SELECTED PASSAGE:

All Products
Search
Document Center

Hologres:Build data lakehouse with Hologres

Last Updated:Mar 26, 2026

Hologres integrates natively with E-MapReduce (EMR), Data Lake Formation (DLF), and Object Storage Service (OSS) to deliver a complete data lakehouse—combining the open ecosystem of a data lake with the high-performance analytics of a real-time data warehouse.

Prerequisites

Before you begin, make sure you have:

  • A Hologres instance with the data lake acceleration feature available

  • An OSS bucket to store data

  • An EMR cluster with Spark, Hive, and Delta enabled, using DLF for metadata management

  • A DLF service configured to manage metadata for your OSS data

If you already have business data written to OSS via EMR, skip the data preparation steps. Use DLF's Metadata Discovery feature to automatically generate metadata, then proceed to Enable data lake acceleration.

How it works

EMR Spark transforms and processes data, storing it in OSS. DLF provides unified metadata management across this data. Hologres connects to DLF to query data lake files directly—supporting Hudi, Delta, CSV, Parquet, ORC, and SequenceFile formats—and delivers results to Business Intelligence (BI) reports, dashboards, and downstream applications.

image

Choose a query approach

Two approaches are available depending on your performance requirements:

Approach How it works Query performance Best for
Foreign table (direct query) Hologres queries Delta Lake data in OSS via DLF metadata Moderate (17.24 s for 100 GB TPC-H Q22) Exploration, infrequent queries, data you don't want to copy
Internal table (imported data) Data is copied into Hologres Standard storage (SSD/NVMe) Up to 100x faster (106.67 ms for the same query) Production analytics, dashboards, latency-sensitive workloads

For Q2 specifically, importing into an internal table improves performance by more than 18x. See Performance comparison for details.

Prepare data

This section is for users setting up a new EMR environment with Delta Lake data. If you already have data in OSS, skip to Enable data lake acceleration.

Step 1: Set up an EMR cluster and OSS bucket

  1. Create an EMR data lake cluster. Select Spark, Hive, and Delta as services, and select DLF for metadata management. For setup instructions, see Quickly create and use a DataLake cluster.

    image

  2. Activate OSS and create a bucket to store your data. For instructions, see Activate OSS.

Step 2: Generate TPC-H test data using EMR Spark

The TPC-H implementation in these steps is based on TPC-H benchmarking. Results are not comparable to published TPC-H benchmark results because the tests do not meet all TPC-H benchmark requirements.

DATA RECORDS:
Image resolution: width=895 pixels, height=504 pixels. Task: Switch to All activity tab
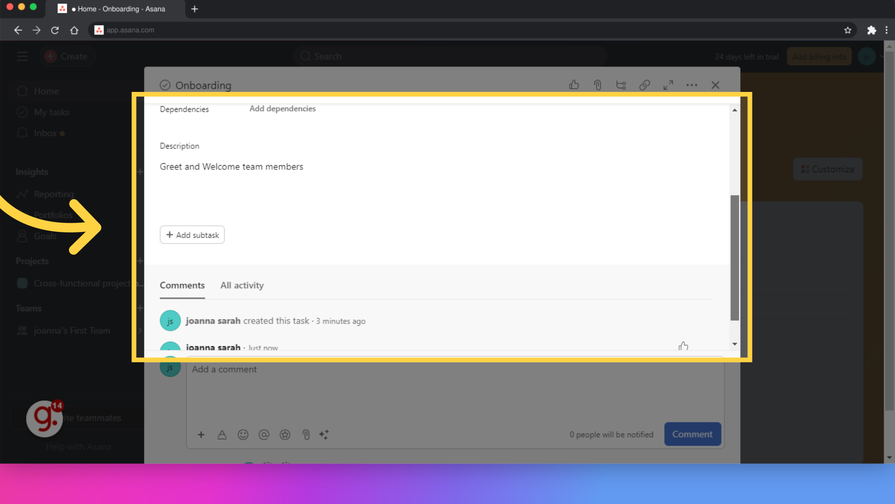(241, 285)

---

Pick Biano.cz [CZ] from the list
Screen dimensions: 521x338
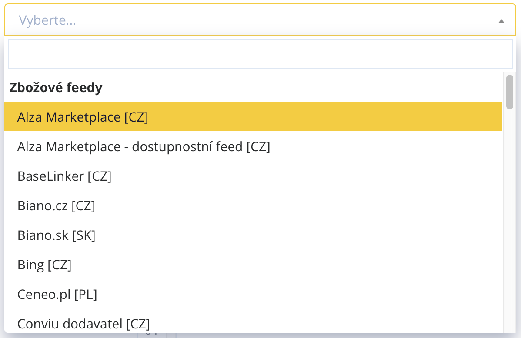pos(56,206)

WHAT YOU WILL DO:
A. Using the Hologres lakehouse page, answer these questions:
(i) Which three services does Hologres integrate with natively?
(ii) How long did the foreign table approach take on 100 GB TPC-H Q22?
(iii) Which services should be selected when creating the EMR data lake cluster?
B. According to the Hologres lakehouse page, why can't the TPC-H results from these steps be compared to published TPC-H benchmark results?
C. Reproduce the passage of the Hologres lakehouse page starting at "This section is" and ending at "skip to Enable data lake acceleration.".

SOLUTIONS BELOW:
A.
(i) E-MapReduce (EMR), Data Lake Formation (DLF), and Object Storage Service (OSS).
(ii) 17.24 s.
(iii) Spark, Hive, and Delta.

B. The tests do not meet all TPC-H benchmark requirements.

C.
This section is for users setting up a new EMR environment with Delta Lake data. If you already have data in OSS, skip to Enable data lake acceleration.